*RECORDS*.
--*--
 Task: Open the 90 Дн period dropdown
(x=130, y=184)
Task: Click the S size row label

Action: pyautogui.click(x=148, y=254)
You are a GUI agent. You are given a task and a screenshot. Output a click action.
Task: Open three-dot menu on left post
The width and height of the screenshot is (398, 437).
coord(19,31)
--*--
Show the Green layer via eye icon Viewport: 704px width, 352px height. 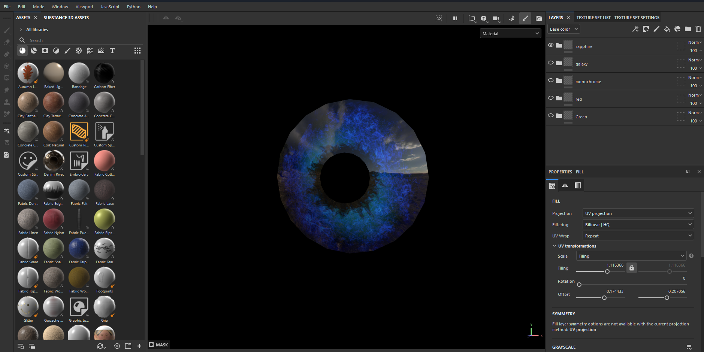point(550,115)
--*--
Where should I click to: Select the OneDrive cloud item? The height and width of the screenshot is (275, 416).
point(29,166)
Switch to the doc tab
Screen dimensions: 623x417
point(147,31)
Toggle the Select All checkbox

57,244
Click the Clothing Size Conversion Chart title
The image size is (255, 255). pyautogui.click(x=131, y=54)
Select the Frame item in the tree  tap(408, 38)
--*--
*SHORT EXERCISE*.
Render the rows as a JSON list of strings, one string per line and no blank lines. Begin at the line that contains "Task: Open the 90 Дн period dropdown" and stop after the line that contains "coord(19,31)".

*RESPONSE TO THIS EXERCISE*.
[
  " Task: Open the 90 Дн period dropdown",
  "(x=130, y=184)",
  "Task: Click the S size row label",
  "Action: pyautogui.click(x=148, y=254)",
  "You are a GUI agent. You are given a task and a screenshot. Output a click action.",
  "Task: Open three-dot menu on left post",
  "The width and height of the screenshot is (398, 437).",
  "coord(19,31)"
]